HAKSÖZ HABER
Baharın gelişi birçok kültürde yenilenmek, umut vb. müspet çağrışımlara sahiptir. Bahar tabiatın dirilişine şahit olduğumuz mucizevi bir olaydır. Rabbimizin kevni ayetlerini daha yakından görmemizi sağlayan canlanma mevsimidir.
Ekinin ve neslin ifsat edildiği, insanlığın tuğyana sürüklendiği zamanlardan geçmekte olan insanlık ise baharın gelişiyle çiçeklenen bitkileri, yuvalarına dönen kuşları konuşamıyor artık. Baharla birlikte ısınan havalar karları erittikçe kış şartlarında göç ederken hayatını kaybeden mültecilerin cansız bedenleri ortaya çıkıyor.

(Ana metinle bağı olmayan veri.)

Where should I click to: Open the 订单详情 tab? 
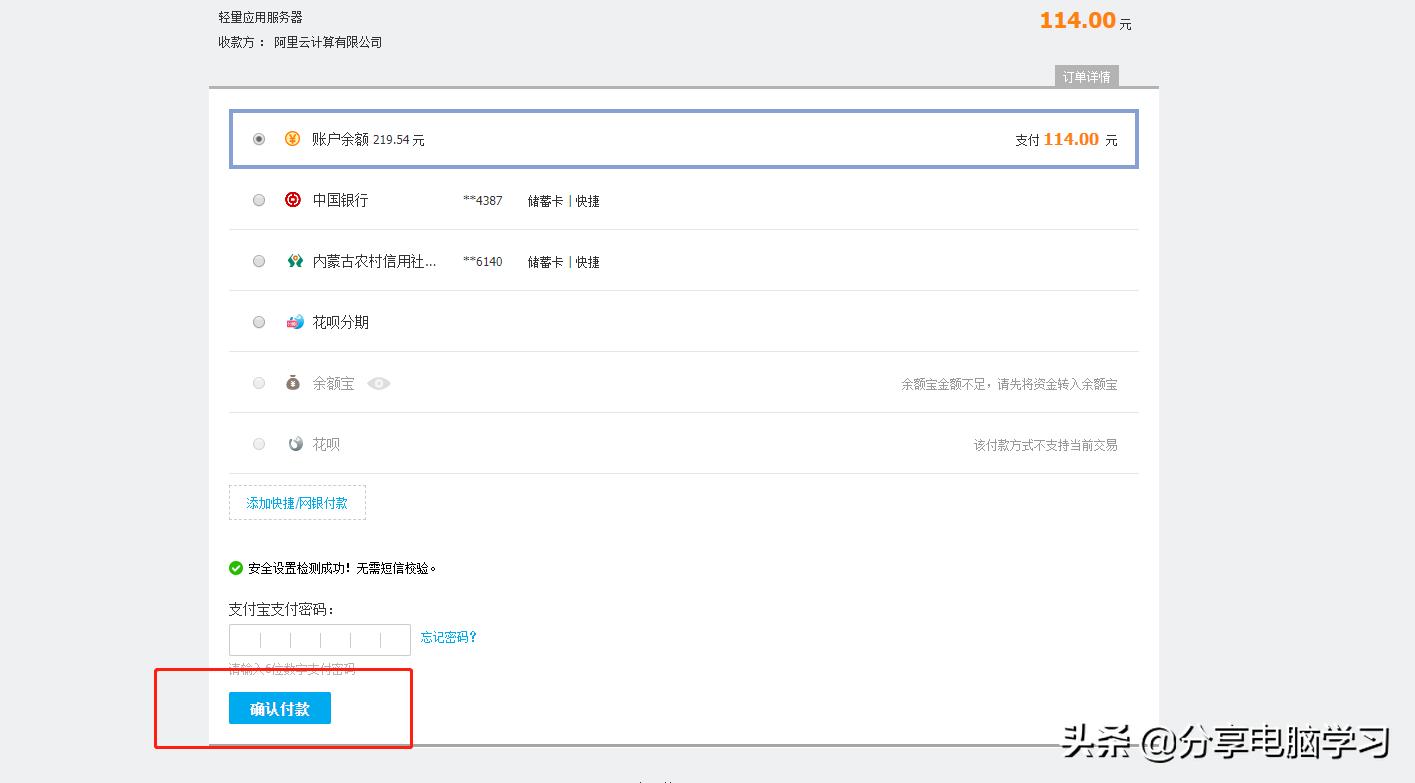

Özellikle Afganistan’dan gelen mültecilere İran sahip çıkmıyor. İran rejiminin ötekileştirerek yok saydığı mülteciler kafileler halinde Van’dan Türkiye’ye giriş yapmaya çalışıyorlar. Ancak yolculuk her zaman beklendiği gibi geçmiyor. Hava şartları ve zorlu koşullar mültecilerin umut yolculuğunu hüzünle sona erdiriyor.
Bütün dünyanın bildiği artık her sene yaşanan bir ritüel haline gelen bu acıklı duruma karşı kimse bir şey yapmıyor. Öncelikle mesele Afganistan’ın SSCB tarafından işgaline kadar geri götürülebilir. Ardından gelen ABD saldırısı da işin tuzu biberi oldu. İran’ın ise sorumluluktan almaktan kaçan politikaları mülteciler için tek umut kapısını Türkiye kıldı.
Dünyanın mülteci krizi karşısındaki tutarsız politikaları ve sorumsuzluğu binlerce insanın ölümüne yol açıyor. Van sınırındaki görüntüler sadece bu sorumsuzluğun küçük bir parçası. Annesinden kardeşlerinden eşinden çocuklarından ayrılan hatta belki de onlarla birlikte yolculuk yapan yüzlerce kardeşimiz donarak can veriyor. 'İletişim' çağında ise donarak canlarını teslim ettiklerinden anca karların erimeye başlaması ile haberdar oluyoruz.
Modern zamanlarda insanca bir yaşam için yollara düşenlere reva görülen işte bu kadar. Donarak can ver, aylarca kimsenin senden haberi bile olmasın! Hulasası karlar eridikçe cansız mülteci bedenleriyle birlikte insanlığın hüsranı da ortaya çıkıyor!